EXERCISE DIRECTIONS. Your task is to repeat the data exactly, every line of it.

START DATA PROVIDED

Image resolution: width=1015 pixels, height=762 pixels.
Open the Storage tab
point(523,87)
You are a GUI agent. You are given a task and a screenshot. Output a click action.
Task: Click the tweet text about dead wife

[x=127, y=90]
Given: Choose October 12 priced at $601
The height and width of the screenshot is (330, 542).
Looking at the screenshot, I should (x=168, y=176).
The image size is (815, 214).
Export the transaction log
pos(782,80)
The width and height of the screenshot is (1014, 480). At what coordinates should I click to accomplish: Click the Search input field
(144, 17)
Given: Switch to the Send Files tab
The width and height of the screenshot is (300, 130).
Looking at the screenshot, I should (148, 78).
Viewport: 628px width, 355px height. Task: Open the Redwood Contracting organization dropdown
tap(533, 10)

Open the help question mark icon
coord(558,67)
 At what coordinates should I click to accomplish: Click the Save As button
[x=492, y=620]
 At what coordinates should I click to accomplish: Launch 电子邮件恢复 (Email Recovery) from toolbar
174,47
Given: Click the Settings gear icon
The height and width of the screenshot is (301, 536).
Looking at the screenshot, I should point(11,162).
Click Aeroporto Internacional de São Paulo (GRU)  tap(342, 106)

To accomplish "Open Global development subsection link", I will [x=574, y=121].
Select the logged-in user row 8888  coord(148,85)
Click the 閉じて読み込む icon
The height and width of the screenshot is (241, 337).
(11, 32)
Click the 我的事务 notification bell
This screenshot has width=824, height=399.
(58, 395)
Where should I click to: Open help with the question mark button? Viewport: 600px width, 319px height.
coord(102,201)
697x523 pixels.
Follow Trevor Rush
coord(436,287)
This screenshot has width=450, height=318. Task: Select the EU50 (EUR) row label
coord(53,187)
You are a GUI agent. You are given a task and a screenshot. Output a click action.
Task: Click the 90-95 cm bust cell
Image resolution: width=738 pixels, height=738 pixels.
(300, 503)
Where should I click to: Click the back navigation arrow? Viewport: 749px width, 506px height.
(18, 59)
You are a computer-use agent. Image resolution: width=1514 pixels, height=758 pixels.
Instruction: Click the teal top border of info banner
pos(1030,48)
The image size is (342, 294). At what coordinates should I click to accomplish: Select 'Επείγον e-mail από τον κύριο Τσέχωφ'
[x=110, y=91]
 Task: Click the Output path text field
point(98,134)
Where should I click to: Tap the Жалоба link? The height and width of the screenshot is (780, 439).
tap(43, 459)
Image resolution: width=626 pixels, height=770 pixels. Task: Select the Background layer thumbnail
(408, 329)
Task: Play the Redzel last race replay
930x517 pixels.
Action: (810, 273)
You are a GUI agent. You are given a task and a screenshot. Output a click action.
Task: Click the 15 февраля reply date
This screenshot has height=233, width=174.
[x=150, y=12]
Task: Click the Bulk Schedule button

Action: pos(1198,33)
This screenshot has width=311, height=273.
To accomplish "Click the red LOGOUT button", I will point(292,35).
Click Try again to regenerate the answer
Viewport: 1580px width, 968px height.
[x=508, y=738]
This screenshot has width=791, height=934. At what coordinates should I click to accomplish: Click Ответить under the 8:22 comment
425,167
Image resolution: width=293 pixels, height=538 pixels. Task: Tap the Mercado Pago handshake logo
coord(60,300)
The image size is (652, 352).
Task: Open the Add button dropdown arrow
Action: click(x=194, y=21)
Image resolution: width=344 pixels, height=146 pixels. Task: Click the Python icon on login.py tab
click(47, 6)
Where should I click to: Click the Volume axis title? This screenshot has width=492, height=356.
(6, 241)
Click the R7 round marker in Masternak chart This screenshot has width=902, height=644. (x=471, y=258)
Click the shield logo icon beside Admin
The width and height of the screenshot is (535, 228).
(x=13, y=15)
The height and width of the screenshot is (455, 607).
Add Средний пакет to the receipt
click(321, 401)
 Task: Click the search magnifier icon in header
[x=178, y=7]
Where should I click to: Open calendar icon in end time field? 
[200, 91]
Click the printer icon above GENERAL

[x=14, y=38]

END DATA PROVIDED

YOUR RESPONSE.
Image resolution: width=1015 pixels, height=762 pixels.
Open the Storage tab
point(523,87)
You are a GUI agent. You are given a task and a screenshot. Output a click action.
Task: Click the tweet text about dead wife

[x=127, y=90]
Given: Choose October 12 priced at $601
The height and width of the screenshot is (330, 542).
Looking at the screenshot, I should (x=168, y=176).
The image size is (815, 214).
Export the transaction log
pos(782,80)
The width and height of the screenshot is (1014, 480). At what coordinates should I click to accomplish: Click the Search input field
(144, 17)
Given: Switch to the Send Files tab
The width and height of the screenshot is (300, 130).
Looking at the screenshot, I should (148, 78).
Viewport: 628px width, 355px height. Task: Open the Redwood Contracting organization dropdown
tap(533, 10)

Open the help question mark icon
coord(558,67)
 At what coordinates should I click to accomplish: Click the Save As button
[x=492, y=620]
 At what coordinates should I click to accomplish: Launch 电子邮件恢复 (Email Recovery) from toolbar
174,47
Given: Click the Settings gear icon
The height and width of the screenshot is (301, 536).
Looking at the screenshot, I should point(11,162).
Click Aeroporto Internacional de São Paulo (GRU)  tap(342, 106)

To accomplish "Open Global development subsection link", I will [x=574, y=121].
Select the logged-in user row 8888  coord(148,85)
Click the 閉じて読み込む icon
The height and width of the screenshot is (241, 337).
(11, 32)
Click the 我的事务 notification bell
This screenshot has width=824, height=399.
(58, 395)
Where should I click to: Open help with the question mark button? Viewport: 600px width, 319px height.
coord(102,201)
697x523 pixels.
Follow Trevor Rush
coord(436,287)
This screenshot has width=450, height=318. Task: Select the EU50 (EUR) row label
coord(53,187)
You are a GUI agent. You are given a task and a screenshot. Output a click action.
Task: Click the 90-95 cm bust cell
Image resolution: width=738 pixels, height=738 pixels.
(300, 503)
Where should I click to: Click the back navigation arrow? Viewport: 749px width, 506px height.
(18, 59)
You are a computer-use agent. Image resolution: width=1514 pixels, height=758 pixels.
Instruction: Click the teal top border of info banner
pos(1030,48)
The image size is (342, 294). At what coordinates should I click to accomplish: Select 'Επείγον e-mail από τον κύριο Τσέχωφ'
[x=110, y=91]
 Task: Click the Output path text field
point(98,134)
Where should I click to: Tap the Жалоба link? The height and width of the screenshot is (780, 439).
tap(43, 459)
Image resolution: width=626 pixels, height=770 pixels. Task: Select the Background layer thumbnail
(408, 329)
Task: Play the Redzel last race replay
930x517 pixels.
Action: (810, 273)
You are a GUI agent. You are given a task and a screenshot. Output a click action.
Task: Click the 15 февраля reply date
This screenshot has height=233, width=174.
[x=150, y=12]
Task: Click the Bulk Schedule button

Action: pos(1198,33)
This screenshot has width=311, height=273.
To accomplish "Click the red LOGOUT button", I will point(292,35).
Click Try again to regenerate the answer
Viewport: 1580px width, 968px height.
[x=508, y=738]
This screenshot has width=791, height=934. At what coordinates should I click to accomplish: Click Ответить under the 8:22 comment
425,167
Image resolution: width=293 pixels, height=538 pixels. Task: Tap the Mercado Pago handshake logo
coord(60,300)
The image size is (652, 352).
Task: Open the Add button dropdown arrow
Action: click(x=194, y=21)
Image resolution: width=344 pixels, height=146 pixels. Task: Click the Python icon on login.py tab
click(47, 6)
Where should I click to: Click the Volume axis title? This screenshot has width=492, height=356.
(6, 241)
Click the R7 round marker in Masternak chart This screenshot has width=902, height=644. (x=471, y=258)
Click the shield logo icon beside Admin
The width and height of the screenshot is (535, 228).
(x=13, y=15)
The height and width of the screenshot is (455, 607).
Add Средний пакет to the receipt
click(321, 401)
 Task: Click the search magnifier icon in header
[x=178, y=7]
Where should I click to: Open calendar icon in end time field? 
[200, 91]
Click the printer icon above GENERAL

[x=14, y=38]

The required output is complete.